En ese sentido, por ejemplo, el programa denominado "Desayunos Infantiles" al
que el gobierno de Uribe hace fungir como un proyecto "bandera", no deja de ser
un burdo plan diversionista que enmascara la desidia gubernamental. Dicho
programa, que cuenta para su ejecución con exiguos recursos, lucra a una
compañía de alimentos (Cooperativa Colanta Ltda.) que, al igual que la directora
del ICBF (institución encargada del programa), el presidente de la república y
la mayoría de sus colaboradores, es del departamento de Antioquia. Debe
señalarse, tal como lo denunciara el representante Gustavo Petro en el Congreso
(1/IX/2004), que en varias zonas del territorio nacional dicho programa es
regentado por los grupos narcoparamilitares quienes controlan la distribución de
esa "ayuda" al tiempo que, como ocurriera durante la campaña presidencial del
2002, hacen proselitismo político a favor de Álvaro Uribe.

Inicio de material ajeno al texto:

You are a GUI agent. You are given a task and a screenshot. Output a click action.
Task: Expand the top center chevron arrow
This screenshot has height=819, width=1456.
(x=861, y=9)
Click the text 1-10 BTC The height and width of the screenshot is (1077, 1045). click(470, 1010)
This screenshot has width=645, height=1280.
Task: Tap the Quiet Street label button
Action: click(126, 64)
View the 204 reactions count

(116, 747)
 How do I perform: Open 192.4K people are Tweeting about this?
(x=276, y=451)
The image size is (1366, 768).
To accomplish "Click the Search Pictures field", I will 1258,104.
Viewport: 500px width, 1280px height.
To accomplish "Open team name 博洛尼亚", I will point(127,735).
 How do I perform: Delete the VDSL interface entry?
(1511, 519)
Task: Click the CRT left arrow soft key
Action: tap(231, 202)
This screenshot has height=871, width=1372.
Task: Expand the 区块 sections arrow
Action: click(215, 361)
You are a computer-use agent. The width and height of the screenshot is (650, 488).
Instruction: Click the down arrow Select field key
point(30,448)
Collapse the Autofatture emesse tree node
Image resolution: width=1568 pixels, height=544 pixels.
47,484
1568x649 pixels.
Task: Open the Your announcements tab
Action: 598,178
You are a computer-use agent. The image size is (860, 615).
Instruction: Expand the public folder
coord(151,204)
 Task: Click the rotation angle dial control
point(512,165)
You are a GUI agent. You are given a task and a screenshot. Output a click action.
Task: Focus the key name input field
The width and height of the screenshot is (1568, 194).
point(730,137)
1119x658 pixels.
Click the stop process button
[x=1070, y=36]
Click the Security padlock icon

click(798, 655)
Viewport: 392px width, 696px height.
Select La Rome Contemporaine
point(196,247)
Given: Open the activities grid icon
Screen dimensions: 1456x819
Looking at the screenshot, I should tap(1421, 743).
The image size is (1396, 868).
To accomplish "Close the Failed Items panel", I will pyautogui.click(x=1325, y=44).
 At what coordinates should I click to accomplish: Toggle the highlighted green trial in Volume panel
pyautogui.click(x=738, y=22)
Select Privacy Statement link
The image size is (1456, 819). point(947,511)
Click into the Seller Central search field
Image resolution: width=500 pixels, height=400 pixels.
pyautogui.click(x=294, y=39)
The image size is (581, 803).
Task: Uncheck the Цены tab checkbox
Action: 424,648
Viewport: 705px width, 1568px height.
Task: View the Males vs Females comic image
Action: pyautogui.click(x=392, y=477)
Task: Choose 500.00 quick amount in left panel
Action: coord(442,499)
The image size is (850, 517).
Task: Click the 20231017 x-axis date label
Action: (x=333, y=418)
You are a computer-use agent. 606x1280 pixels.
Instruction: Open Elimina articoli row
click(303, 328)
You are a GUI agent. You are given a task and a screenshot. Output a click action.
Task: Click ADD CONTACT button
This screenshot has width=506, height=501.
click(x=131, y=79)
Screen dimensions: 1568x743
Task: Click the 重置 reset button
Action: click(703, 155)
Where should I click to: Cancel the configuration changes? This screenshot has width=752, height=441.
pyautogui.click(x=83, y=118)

Luego de descrita la terrible situación alimentaria del país y a sabiendas del
oscuro futuro que se nos avecina, sólo nos queda concluir que no está en manos
de quienes han famelizado a Colombia, erradicar el hambre que nos acosa. Esos
verdugos serán juzgados, a su debido momento, por la historia y los millones de
compatriotas condenados a la inanición.
Si en el sueño colectivo está que nuestros hijos y su descendencia vivan en un
país de todos y para todos, sin ser tratados como Ugolinos y sin ser despojados
de lo que les corresponde, es nuestra obligación dejar de ser tolerantes con
quienes desde el poder y sirviendo únicamente a sus intereses, arrebatan el pan
a los colombianos.
Entretanto, es imperativo que las comunidades afectadas propicien espacios de
organización (barrial, veredal, municipal, regional, etc.) que impulsen
verdaderos proyectos de autonomía alimentaria y productiva. Ese esfuerzo debe
encaminarse al rescate del aparato productivo campesino; a la producción
ecológicamente equilibrada de alimentos para el autoconsumo; a la protección del
medio ambiente; al rescate de tradiciones culturales y culinarias; a la
conservación de las simientes autóctonas; a una estrecha vigilancia de la
expansión y calidad de los organismos genéticamente modificados; a un
mejoramiento sistemático de nuestra nutrición, etc.
Nuestra mayor urgencia, por el momento, es sobrevivir dignamente. No olvidemos
que un pueblo sin dignidad cava la fosa de su propio destino.
* Médico, historiador y especialista en relaciones internacionales.